Originally published Tuesday, April 26, 2005 at 12:00 AM
Climbers face higher fees at Mount McKinley
Climbing season has begun at Mount McKinley with several changes, including higher climbing fees. About 1,200 climbers are expected on the...
ANCHORAGE — Climbing season has begun at Mount McKinley with several changes, including higher climbing fees.
About 1,200 climbers are expected on the mountain between now and mid-July.
Denali National Park rangers and their volunteers will again staff two McKinley camps, one two-thirds of the way up the 20,320-foot peak, the other at the 7,200-foot airstrip on the east fork of the Kahiltna Glacier.
The Kahiltna Base Camp, starting point for about nine of every 10 McKinley climbers, consists of two operations: one government-run, the other privately run under agreements with the National Park Service.
In the early 1980s, Dr.

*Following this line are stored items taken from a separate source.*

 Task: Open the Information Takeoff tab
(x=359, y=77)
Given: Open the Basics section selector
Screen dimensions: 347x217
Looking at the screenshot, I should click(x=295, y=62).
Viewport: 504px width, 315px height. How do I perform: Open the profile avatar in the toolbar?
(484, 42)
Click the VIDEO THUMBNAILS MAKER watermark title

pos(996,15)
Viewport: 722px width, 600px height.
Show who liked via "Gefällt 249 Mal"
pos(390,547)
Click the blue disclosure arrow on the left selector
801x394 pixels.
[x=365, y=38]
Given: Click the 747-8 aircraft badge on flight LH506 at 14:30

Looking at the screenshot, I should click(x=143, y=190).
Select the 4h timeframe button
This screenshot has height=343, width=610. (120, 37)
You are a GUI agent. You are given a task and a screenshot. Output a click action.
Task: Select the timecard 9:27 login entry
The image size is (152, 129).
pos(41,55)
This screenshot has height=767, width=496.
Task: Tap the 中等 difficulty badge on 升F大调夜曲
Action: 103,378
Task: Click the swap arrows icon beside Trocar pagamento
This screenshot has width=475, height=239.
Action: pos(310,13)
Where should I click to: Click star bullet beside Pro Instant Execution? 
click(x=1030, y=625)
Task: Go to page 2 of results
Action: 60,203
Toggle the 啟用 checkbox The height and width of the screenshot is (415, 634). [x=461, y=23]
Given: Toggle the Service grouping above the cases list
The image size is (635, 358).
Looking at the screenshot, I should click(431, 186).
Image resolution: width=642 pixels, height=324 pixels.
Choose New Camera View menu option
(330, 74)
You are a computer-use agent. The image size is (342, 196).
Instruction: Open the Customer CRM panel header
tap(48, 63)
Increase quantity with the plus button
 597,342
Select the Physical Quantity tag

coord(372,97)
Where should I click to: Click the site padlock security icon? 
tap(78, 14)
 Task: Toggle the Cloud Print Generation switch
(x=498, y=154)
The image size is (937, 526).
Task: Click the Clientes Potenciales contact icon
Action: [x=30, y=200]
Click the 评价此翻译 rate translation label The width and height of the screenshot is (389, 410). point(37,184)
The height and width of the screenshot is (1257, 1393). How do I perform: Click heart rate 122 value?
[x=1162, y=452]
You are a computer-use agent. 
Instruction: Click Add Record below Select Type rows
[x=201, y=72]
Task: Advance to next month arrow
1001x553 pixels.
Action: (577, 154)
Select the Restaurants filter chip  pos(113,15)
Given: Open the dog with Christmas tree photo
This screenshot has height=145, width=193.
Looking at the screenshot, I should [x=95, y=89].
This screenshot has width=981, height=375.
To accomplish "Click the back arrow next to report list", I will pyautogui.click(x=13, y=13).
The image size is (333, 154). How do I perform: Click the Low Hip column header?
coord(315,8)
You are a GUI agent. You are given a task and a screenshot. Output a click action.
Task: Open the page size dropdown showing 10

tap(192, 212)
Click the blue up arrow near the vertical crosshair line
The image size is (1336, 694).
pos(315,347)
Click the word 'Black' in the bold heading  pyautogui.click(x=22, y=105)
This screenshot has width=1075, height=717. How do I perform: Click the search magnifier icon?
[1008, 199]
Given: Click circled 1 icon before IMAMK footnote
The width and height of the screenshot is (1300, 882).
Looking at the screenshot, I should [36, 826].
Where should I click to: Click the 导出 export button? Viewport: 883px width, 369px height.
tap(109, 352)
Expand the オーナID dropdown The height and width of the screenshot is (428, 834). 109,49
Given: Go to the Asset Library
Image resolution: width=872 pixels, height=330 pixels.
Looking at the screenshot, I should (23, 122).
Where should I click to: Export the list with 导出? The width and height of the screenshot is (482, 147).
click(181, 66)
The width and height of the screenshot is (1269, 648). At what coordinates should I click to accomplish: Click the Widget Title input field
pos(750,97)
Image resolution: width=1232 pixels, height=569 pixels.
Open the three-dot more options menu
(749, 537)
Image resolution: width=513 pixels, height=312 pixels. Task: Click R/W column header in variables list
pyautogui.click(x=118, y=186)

Peter Hackett, a world authority on high-altitude medicine, began operating a small ad-hoc clinic and medical-research facility at the 14,200-foot basin on the well-trod West Buttress route. The Talkeetna-based mountaineering rangers turned to the U.S. Army at Fort Wainwright outside Fairbanks for help in shipping medical and other supplies to the basin and striking the camp at season's end.
The High Altitude Rescue Team — members of Bravo Company, the 123rd Aviation Regiment of the 4th Battalion, also known as the Arctic Knights — and its Chinook helicopters would stage out of Talkeetna. They often came in handy, too, when a climber needed rescuing.
Last December and January, however, the regiment and its aircraft, including Black Hawk helicopters, shipped out to Kuwait for Operation Iraqi Freedom.
A similar unit of the Army National Guard in Anchorage has trained in the McKinley area and could pitch in for the mountaineering rangers.
But some of its pilots and support staff also have deployed to the Mideast.
"Both Army divisions that fly for us are out" of state, said veteran Mount McKinley ranger Roger Robinson.
So the rangers have turned to the small planes for setting up the Kahiltna camp and will use their leased high-altitude Lama helicopter to ferry loads to the upper camp when they begin building it about May 5, he said.
The National Park Service did not pay the Army for its cargo-carrying and rescue aid. The loss of the Chinooks and Black Hawks, therefore, means Denali Park must pay more this year for chartering aircraft to help set up the rangers' camps, he said.
The extra expenses come at a time of stagnant appropriations for the Park Service, Robinson said. As a result of tighter budgets, Robinson, the park's lead mountaineering ranger, has been assigned to work as a road ranger on the north side of Denali National Park come June to supplement a depleted staff, he said.
The park, meanwhile, has raised the fee it charges climbers of McKinley (and nearby 17,400-foot Mount Foraker) from $150 to $200. The increase is the first since the fee was established in the 1990s.